Comment via: facebook

New Comment
3 comments, sorted by Click to highlight new comments since:

Some important implications of this:

As you said, AI safety lacks good feedback loops, compared to capabilities feedback loops. Thus 3 scenarios occur: Either AI safety doesn't matter at all (We can't build AGI or it's easy to align by default), we are doomed because feedback loops can't be done in AI Alignment/Safety, or we by default succeed. It's similar to John Wentworth's post: When iterative design fails, linked here:

Now, John Wentworth's stories about gunpowder and the medieval lord is overstating things, but if we look at modern weapons vs medieval lords, it's usually a win for the modern soldiers unless severe skewing of numbers occur (more like 1:100 or more) or the modern force has too small a frontage.

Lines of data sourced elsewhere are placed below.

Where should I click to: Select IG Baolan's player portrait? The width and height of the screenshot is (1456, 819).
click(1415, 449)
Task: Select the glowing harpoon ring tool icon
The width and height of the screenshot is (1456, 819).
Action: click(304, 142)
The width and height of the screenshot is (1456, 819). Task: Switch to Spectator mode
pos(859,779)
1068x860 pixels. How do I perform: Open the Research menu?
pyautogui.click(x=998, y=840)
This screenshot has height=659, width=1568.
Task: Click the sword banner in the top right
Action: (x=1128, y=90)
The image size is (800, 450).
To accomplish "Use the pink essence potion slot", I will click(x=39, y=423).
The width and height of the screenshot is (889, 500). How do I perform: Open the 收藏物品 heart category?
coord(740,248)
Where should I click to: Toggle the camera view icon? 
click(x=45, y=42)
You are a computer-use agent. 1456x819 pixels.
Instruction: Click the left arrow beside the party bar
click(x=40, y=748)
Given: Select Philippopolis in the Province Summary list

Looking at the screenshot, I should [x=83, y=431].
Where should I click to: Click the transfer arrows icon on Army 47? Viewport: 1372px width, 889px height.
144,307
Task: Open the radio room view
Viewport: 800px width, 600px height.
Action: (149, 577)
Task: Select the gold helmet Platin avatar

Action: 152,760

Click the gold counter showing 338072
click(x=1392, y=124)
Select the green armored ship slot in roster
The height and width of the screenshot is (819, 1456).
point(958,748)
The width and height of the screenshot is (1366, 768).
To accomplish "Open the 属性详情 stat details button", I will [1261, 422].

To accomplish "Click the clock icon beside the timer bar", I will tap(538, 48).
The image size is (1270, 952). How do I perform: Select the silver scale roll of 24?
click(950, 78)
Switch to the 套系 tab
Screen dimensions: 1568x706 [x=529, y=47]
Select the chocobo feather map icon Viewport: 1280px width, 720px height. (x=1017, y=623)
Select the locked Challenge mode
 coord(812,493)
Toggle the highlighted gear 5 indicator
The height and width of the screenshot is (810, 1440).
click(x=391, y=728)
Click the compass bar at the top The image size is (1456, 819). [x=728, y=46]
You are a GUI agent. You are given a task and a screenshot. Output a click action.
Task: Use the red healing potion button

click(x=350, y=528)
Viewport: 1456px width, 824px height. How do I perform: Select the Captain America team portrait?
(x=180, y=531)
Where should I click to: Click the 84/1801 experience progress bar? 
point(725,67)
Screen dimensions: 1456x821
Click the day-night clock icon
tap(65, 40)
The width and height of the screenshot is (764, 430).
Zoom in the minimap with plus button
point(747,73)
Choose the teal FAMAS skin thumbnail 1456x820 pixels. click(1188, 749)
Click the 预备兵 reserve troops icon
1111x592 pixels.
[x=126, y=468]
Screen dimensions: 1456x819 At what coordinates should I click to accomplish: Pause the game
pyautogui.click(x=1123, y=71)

Another implication is that I understand why academia/meta work is stereotyped as being out of touch with reality by populists, even if I suspect that this is actually at least somewhat wrong.

Where can I read an introduction to Connection Theory (i.e. a thesis statement, main claims, etc)?

I'd say it's for historical interest only at this point, but in Appendix 3 I link a copy of the paper that Alyssa archived: (v2.1, last revised 2011-09-21) It includes an introduction to the ideas.